Combined Corner‐Sharing and Edge‐Sharing Networks in Hybrid Nanocomposite with Unusual Lattice‐Oxygen Activation for Efficient Water Oxidation

Corner‐sharing and edge‐sharing networks are the two most important material genomes. Inspired by the efficient electron transport capacity of corner‐sharing structures and the low steric hindrance of edge‐sharing units, an attempt is made to exert both merits by combining these two networks. Here, a unique self‐assembled hybrid SrCo0.55Fe0.5O3‐δ nanorod composed of a corner‐sharing SrCo0.5Fe0.5O3‐δ phase and edge‐sharing Co3O4 structure is synthesized through a Co‐site enrichment method, which exhibits the low overpotentials of 310 and 290 mV at 10 mA cm–2 for oxygen‐evolving reaction in 0.1 m and 1.0 m KOH, respectively.
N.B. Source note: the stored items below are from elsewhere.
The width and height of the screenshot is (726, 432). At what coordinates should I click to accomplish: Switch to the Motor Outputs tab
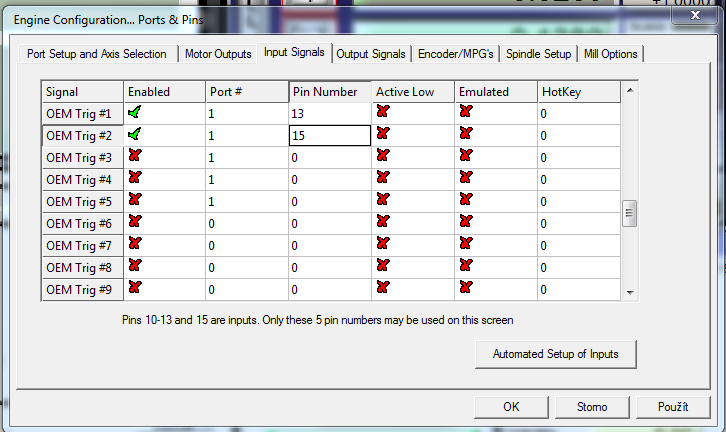218,54
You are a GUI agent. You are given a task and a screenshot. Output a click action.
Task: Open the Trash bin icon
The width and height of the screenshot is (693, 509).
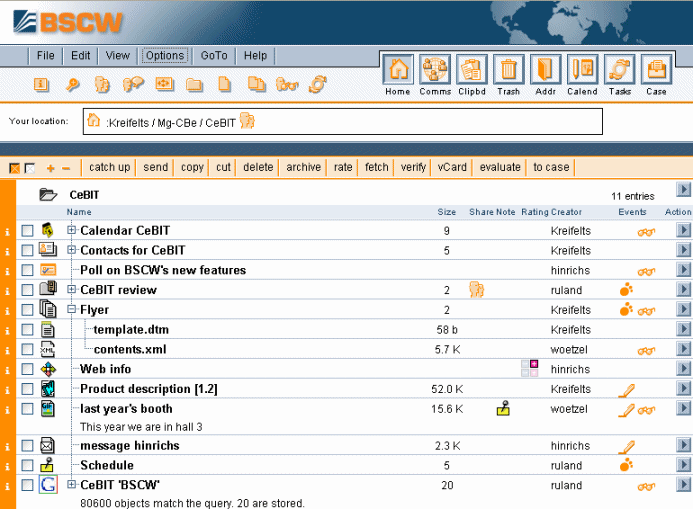pyautogui.click(x=509, y=70)
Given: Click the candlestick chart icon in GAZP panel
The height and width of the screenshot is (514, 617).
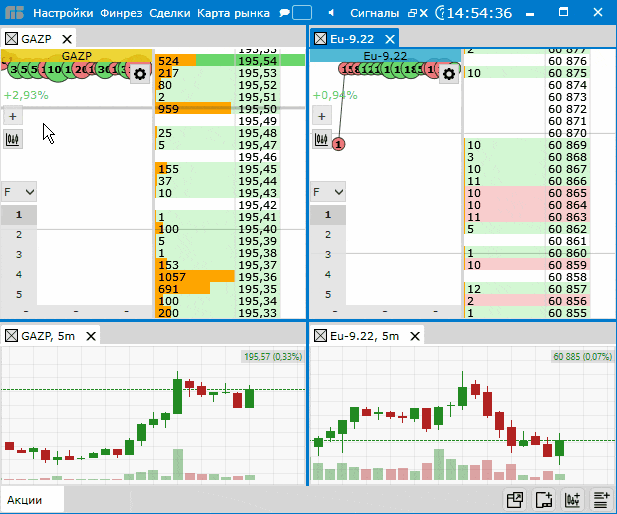Looking at the screenshot, I should [x=14, y=139].
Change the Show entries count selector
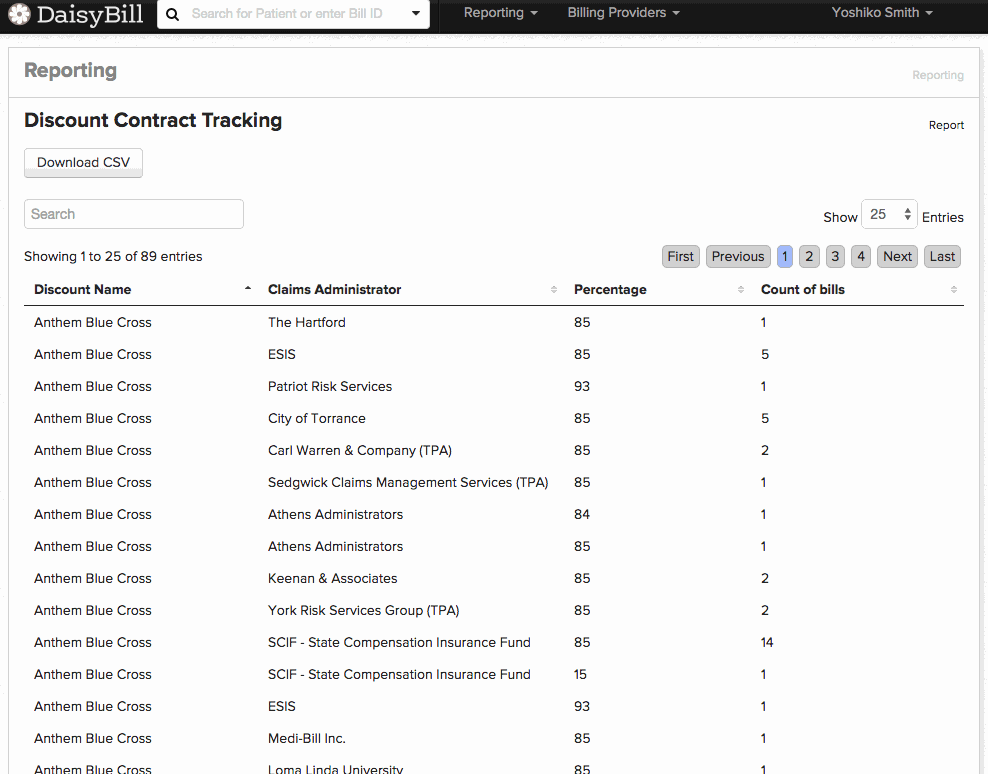The width and height of the screenshot is (988, 774). pyautogui.click(x=889, y=214)
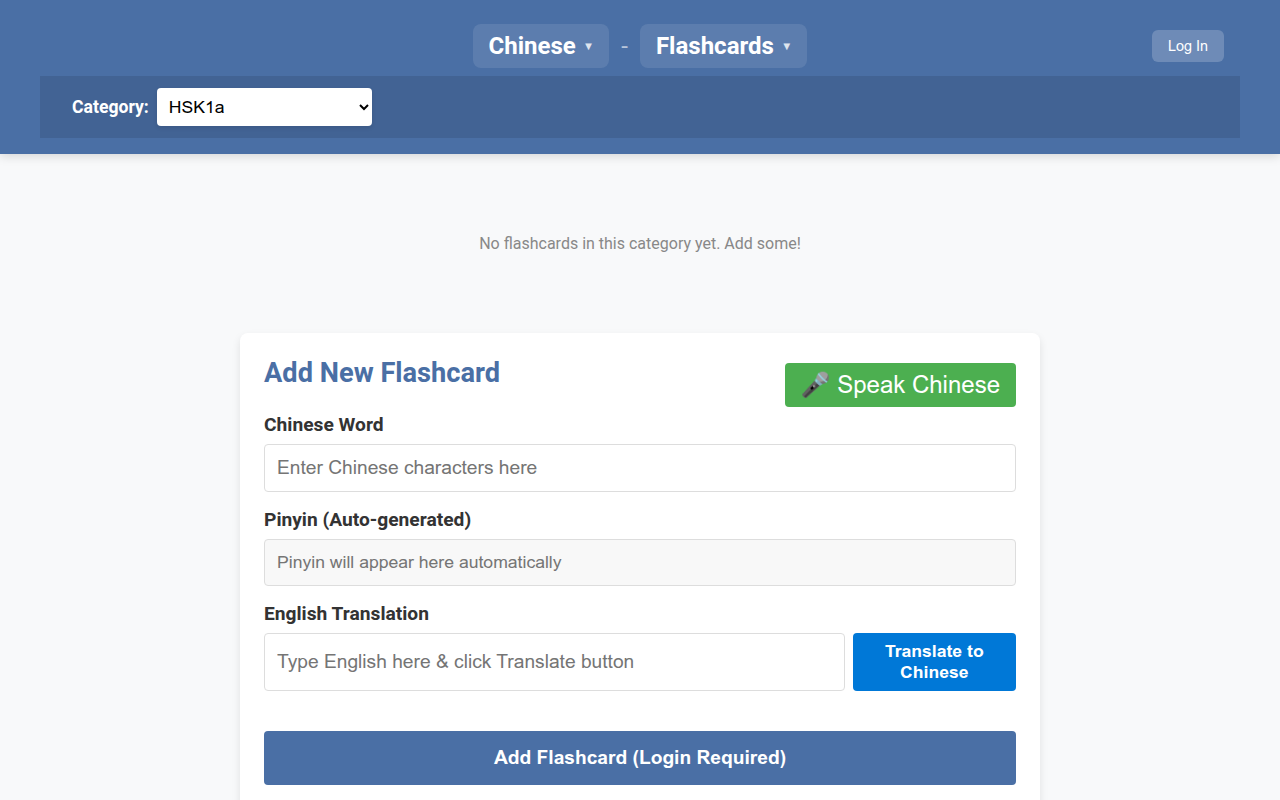Image resolution: width=1280 pixels, height=800 pixels.
Task: Expand the Category select chevron
Action: (362, 107)
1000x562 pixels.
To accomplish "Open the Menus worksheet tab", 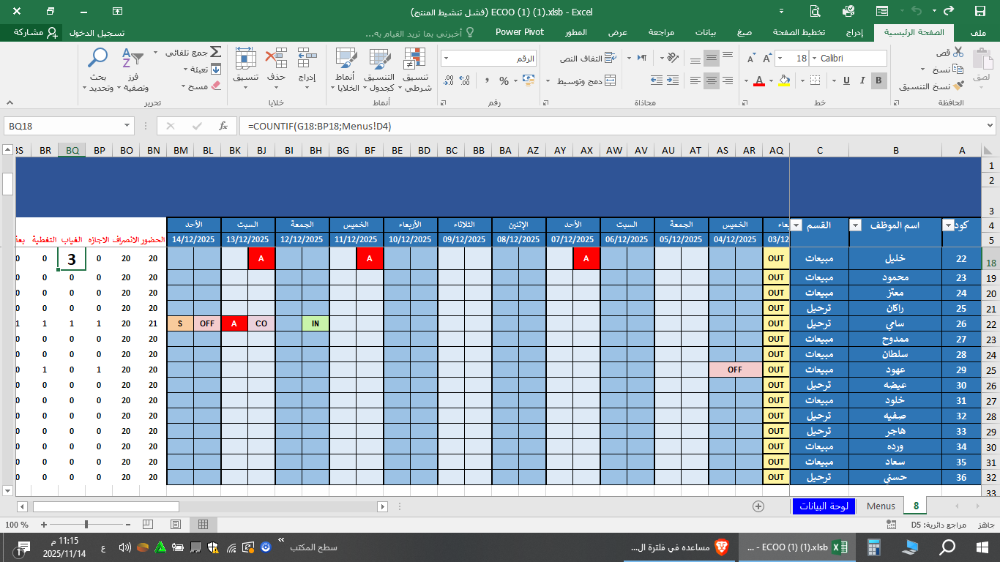I will [880, 506].
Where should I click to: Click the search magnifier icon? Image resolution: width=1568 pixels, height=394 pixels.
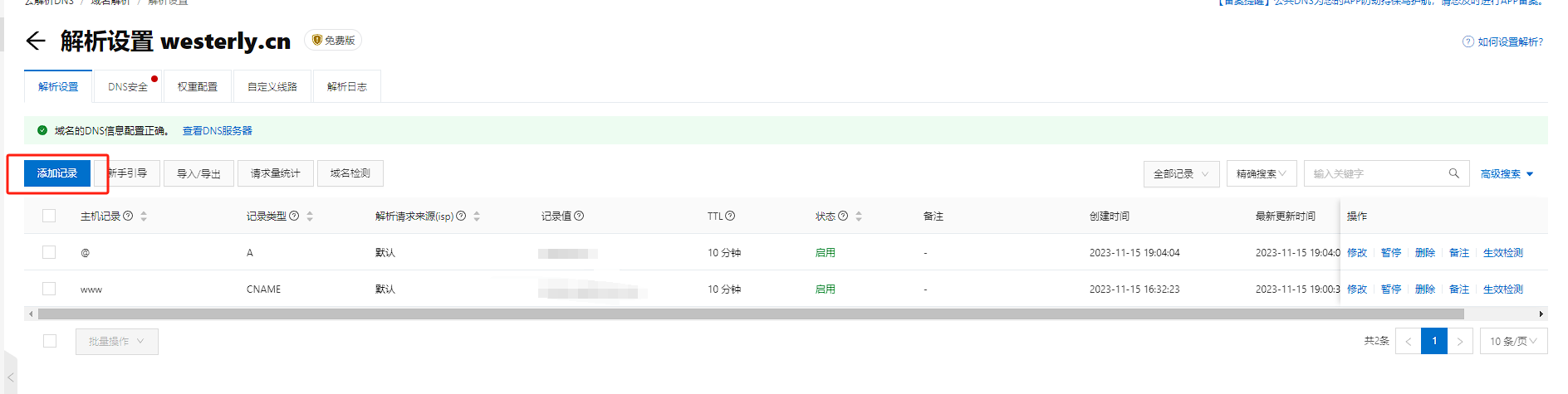[x=1453, y=173]
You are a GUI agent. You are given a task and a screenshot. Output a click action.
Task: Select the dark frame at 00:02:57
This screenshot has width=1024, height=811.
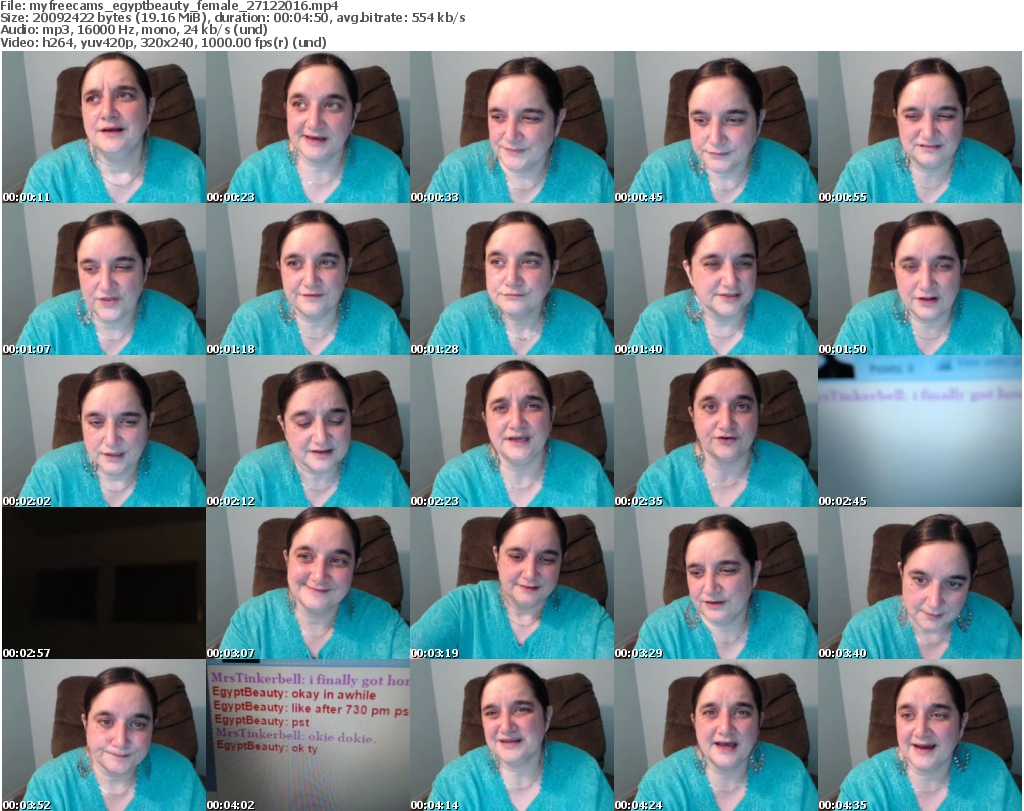103,583
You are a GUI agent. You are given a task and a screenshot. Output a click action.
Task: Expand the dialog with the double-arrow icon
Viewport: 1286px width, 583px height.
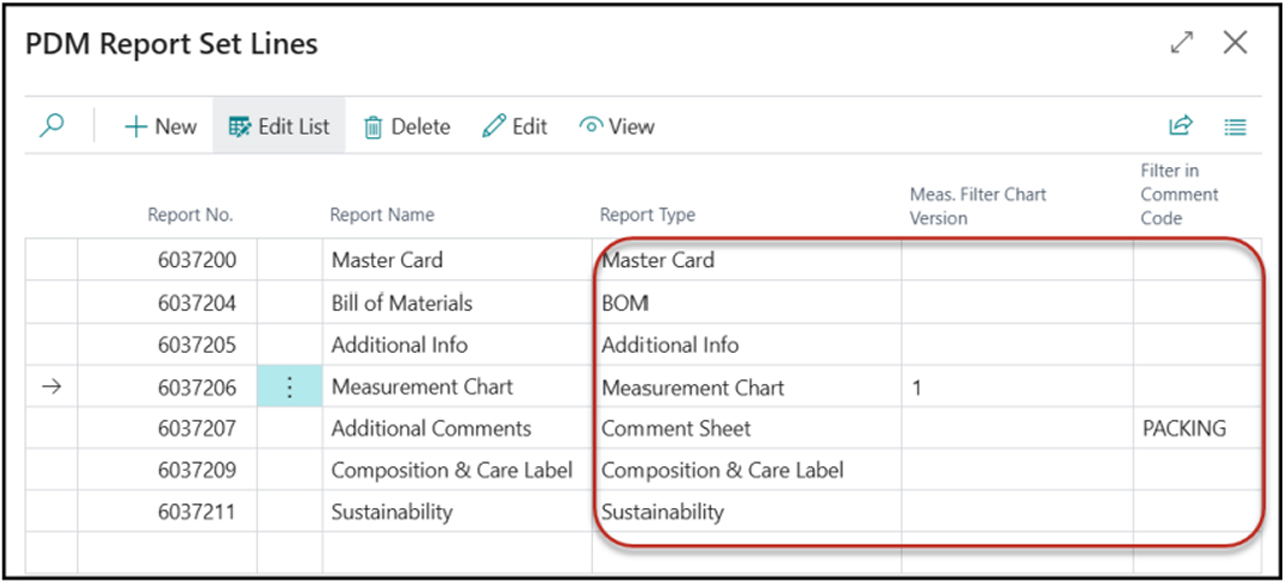1182,43
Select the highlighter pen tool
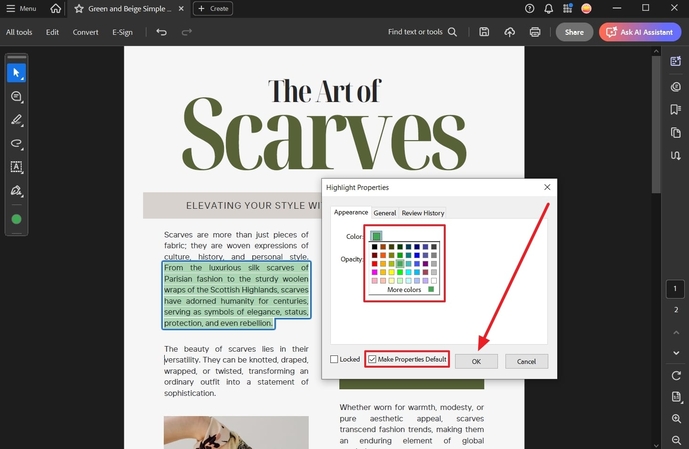 (16, 120)
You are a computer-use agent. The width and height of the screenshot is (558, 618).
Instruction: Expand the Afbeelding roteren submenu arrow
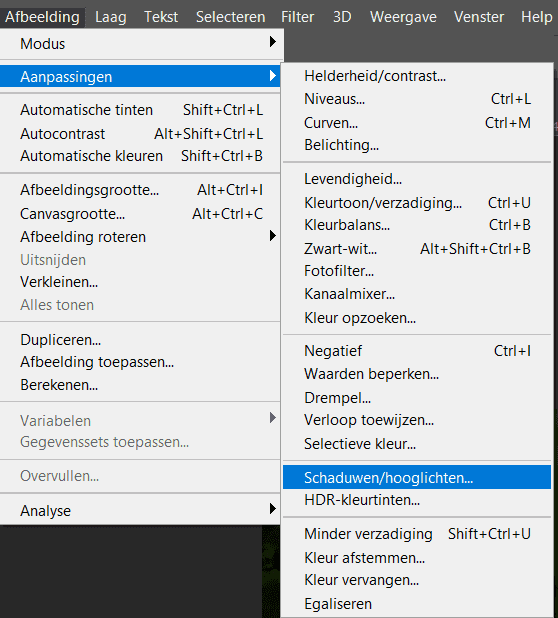pyautogui.click(x=272, y=236)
This efficiency is attributed to the high Co valence with strong CoO covalence and the short distance between CoCo/Fe metal active sites in hybrid nanorods, realizing a synergistic benefit. Combined multiple operando/ex situ characterizations and computational studies show that the edge‐sharing units in hybrid nanorods can help facilitate the deprotonation step of lattice oxygen mechanism (LOM) while the corner‐sharing motifs can accelerate the electron transport during LOM processes, triggering an unusual lattice‐oxygen activation. This methodology of combining important material structural genomes can offer meaningful insights and guidance for various catalytic applications. Based on material structural genomes, a unique hybrid‐phase SrCo0.55Fe0.5O3‐δ nanorod composed of corner‐sharing units (SrCo0.5Fe0.5O3‐δ perovskite) with strong electron transport capacity and edge‐sharing motifs (Co3O4 spinel) with low reaction steric hindrance by a self‐assembled Co‐site enrichment method are developed. SrCo0.55Fe0.5O3‐δ nanorod exhibits efficient oxygen‐evolving performance with exceptional lattice oxygen activation.